When we give someone moral consideration, it simply means we take into account how they will be affected by our actions and omissions, attitudes and decisions. Moral consideration need not apply only to sentient (conscious) creatures. Some people give moral consideration to things such as ecosystems or species, though generally moral consideration is only given to conscious beings. We can, and do, give greater or lesser moral consideration to some beings than others. Speciesism is giving different sentient beings differing moral consideration for unjust reasons.
Those who are discriminated against are often exploited. It is possible to discriminate against others but still treat them well. However, it is discrimination to treat someone less well than we treat others for arbitrary, and therefore unjust, reasons, such as skin color or sex.
Speciesism is a form of discrimination – discrimination against those who don’t belong to a certain species. In most human societies it is considered completely normal to discriminate against animals of other species. The ways in which this discrimination occurs and its severity differ from place to place, and certain animals are treated worse in some places than others. For example, dogs, cows, and dolphins are regarded very differently in some societies than in others. One thing most societies have in common is that they discriminate in some very harmful ways against at least some species of animals.
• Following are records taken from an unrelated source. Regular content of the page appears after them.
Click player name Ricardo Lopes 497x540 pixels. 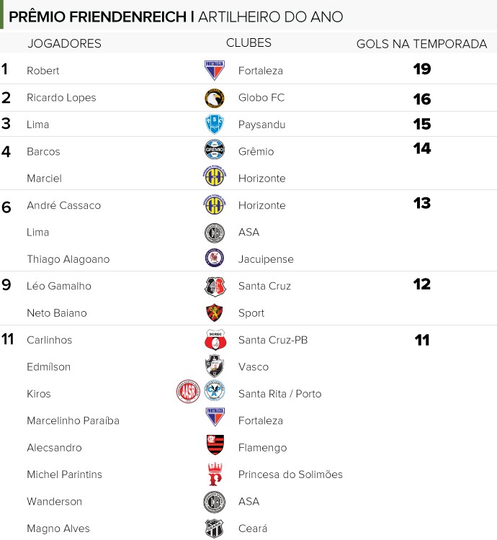pos(61,97)
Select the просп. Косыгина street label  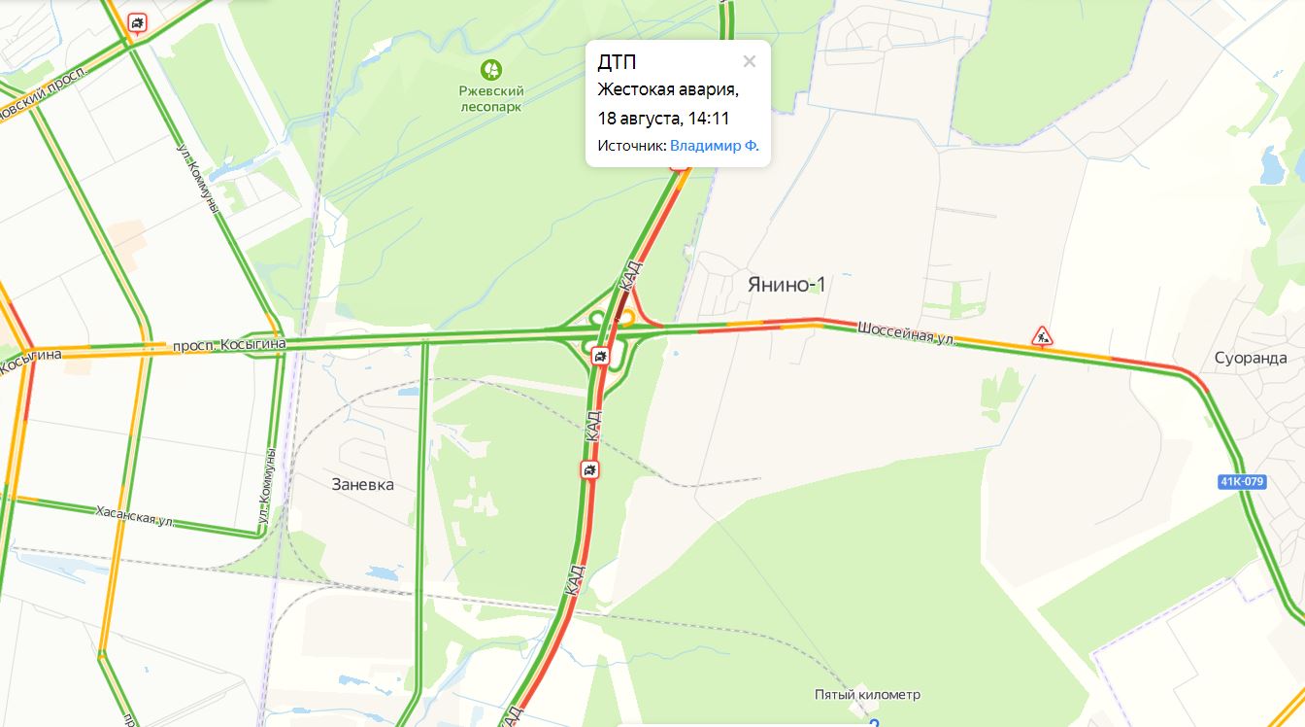tap(229, 345)
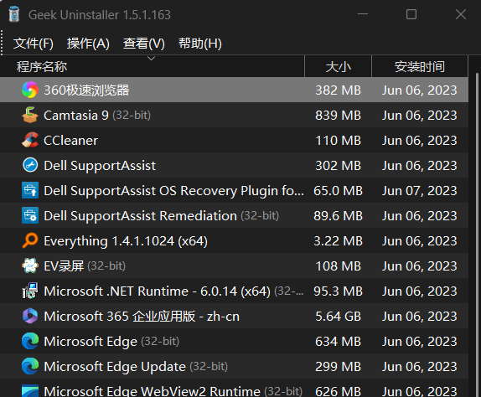Click the Microsoft Edge Update icon
This screenshot has height=397, width=481.
pyautogui.click(x=30, y=366)
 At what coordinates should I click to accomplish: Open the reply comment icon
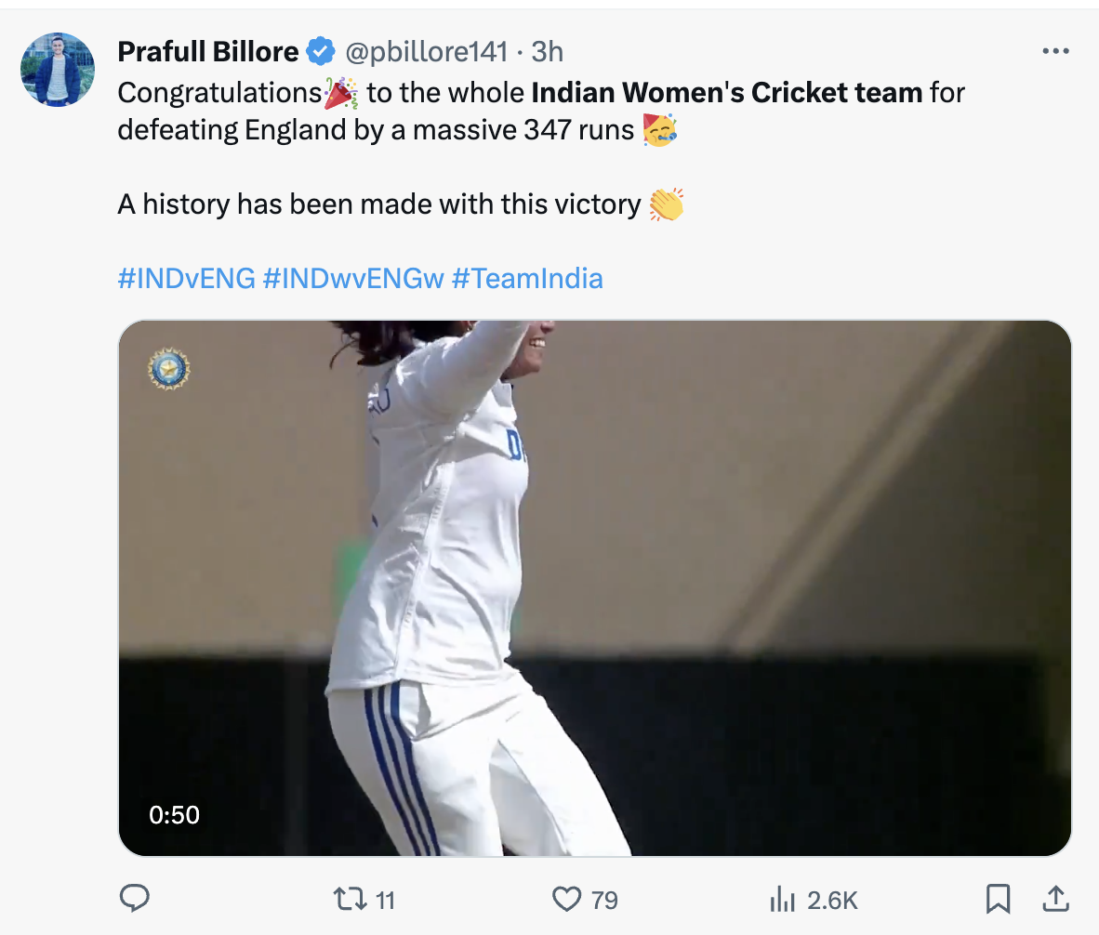point(136,898)
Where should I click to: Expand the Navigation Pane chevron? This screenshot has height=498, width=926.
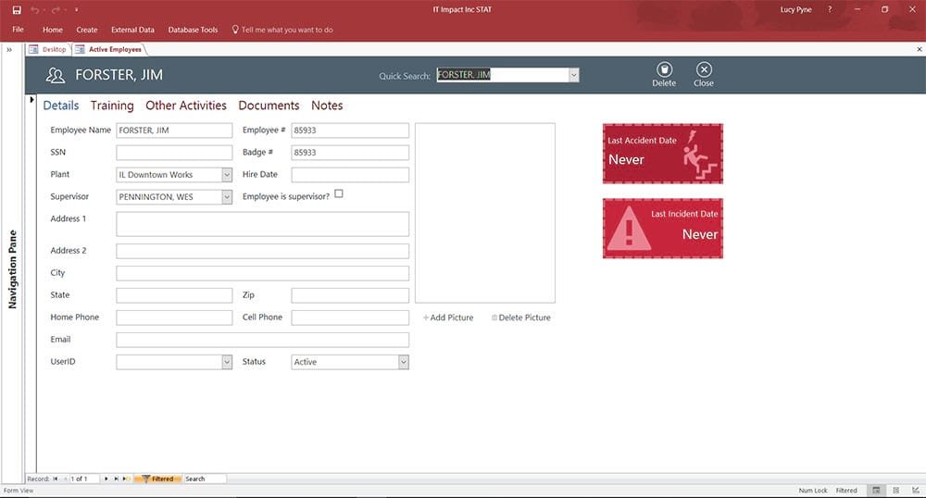(9, 50)
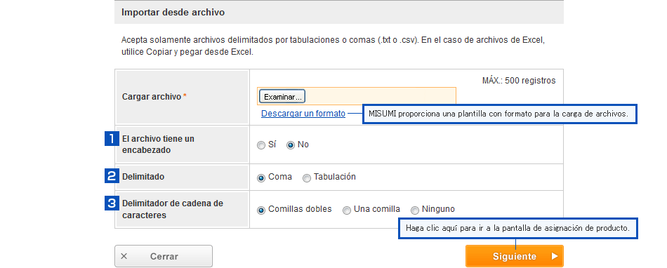Go to next step with Siguiente
The height and width of the screenshot is (268, 667).
pos(514,256)

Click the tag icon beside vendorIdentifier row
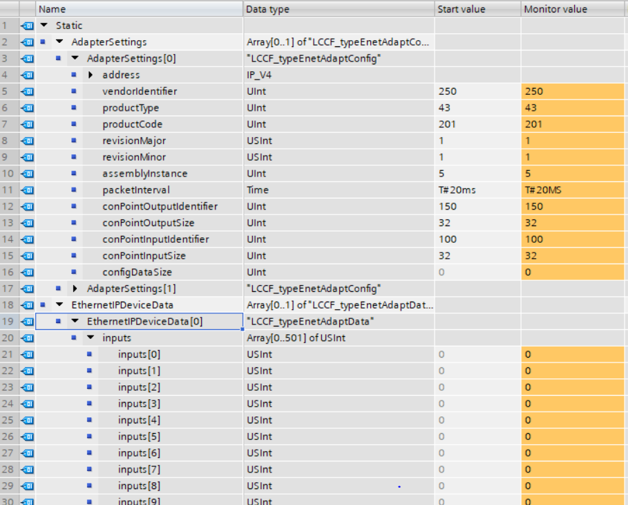(x=28, y=91)
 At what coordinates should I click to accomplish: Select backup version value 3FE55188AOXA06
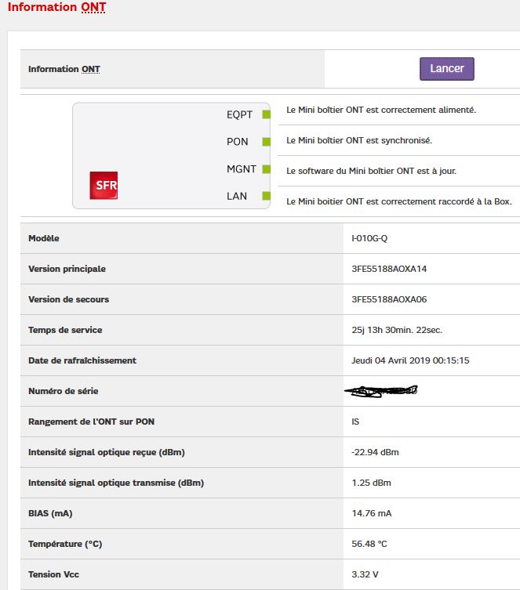click(x=389, y=299)
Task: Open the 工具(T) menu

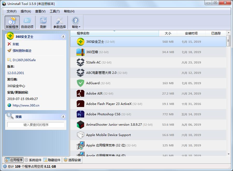Action: click(x=55, y=11)
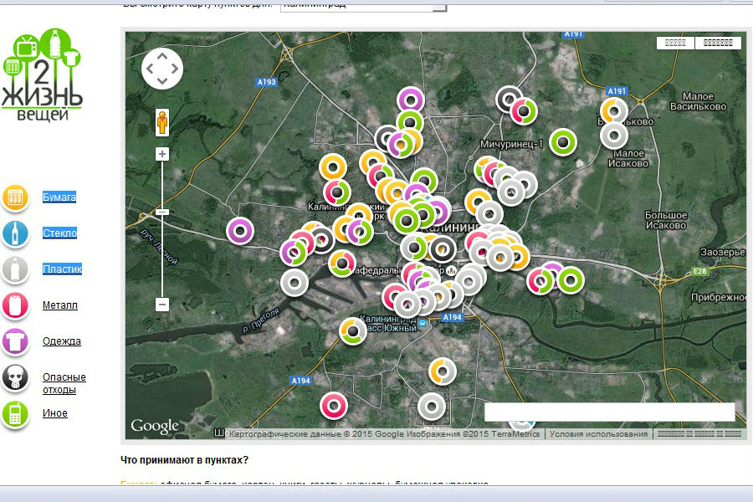Open the Металл category link

coord(60,305)
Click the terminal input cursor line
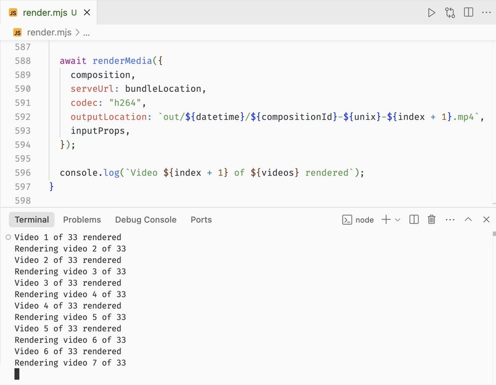Screen dimensions: 496x385 (x=17, y=374)
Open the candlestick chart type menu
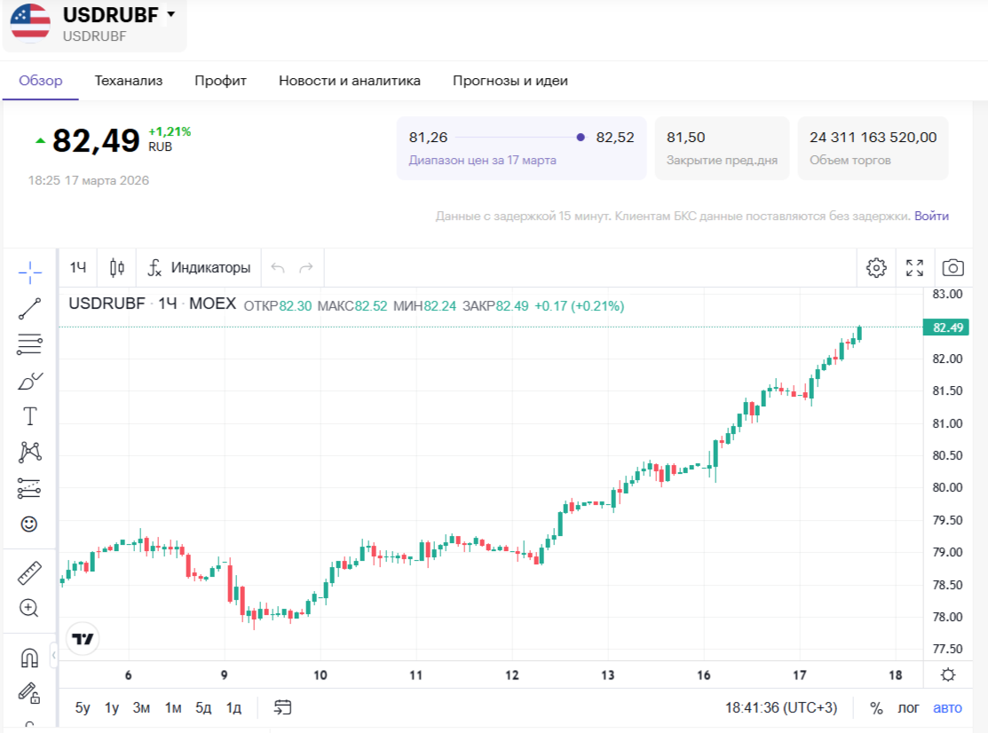This screenshot has height=733, width=988. click(x=117, y=267)
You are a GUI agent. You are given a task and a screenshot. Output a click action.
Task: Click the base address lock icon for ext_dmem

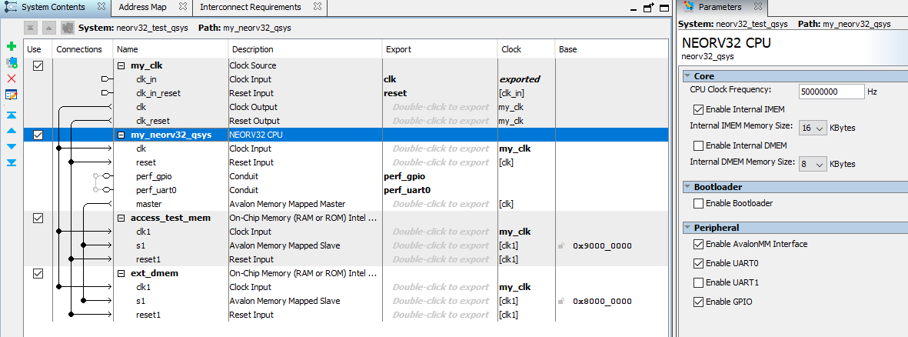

Speciesist discrimination is so commonplace that most people don’t think to question it except in cases where the type or degree of discrimination is unusual. As a result humans exploit nonhuman animals in the course of everyday life, using them as resources. This happens in a variety of ways. Nonhuman animals are consumed as food, used for clothing, tormented and killed for entertainment, exploited for work, and raised and killed so their body parts can be used as raw materials in cosmetics and other consumer products. They are, essentially, slaves.
Even when animals are not exploited, they are still discriminated against because they are not taken into serious consideration.2 Humans have a variety of attitudes towards animals. There are some who don’t treat animals with any respect at all. A minority of people don’t have any concern for the way animals are treated and are not concerned even when animals are tortured pointlessly. A less extreme version of this view is shown by people who are opposed to torturing animals in some unusual ways or merely for the fun of it, yet don’t think it matters very much that animals suffer because of the way humans treat them as long as humans benefit from it.
There are others who treat animals with some respect, but still discriminate against them and arbitrarily treat them worse because they are not members of the human species. The same thing can be seen in racist attitudes: one can be against human slavery but still be racist.3
It’s generally thought that only human beings deserve full moral consideration. Often, it is considered acceptable to harm an animal if it will bring some benefit to humans – no matter how small. And even though it’s considered a good thing to help humans who need help, when a nonhuman animal needs help they are often left to their fate. This happens in particular in the case of nonhuman animals living in nature.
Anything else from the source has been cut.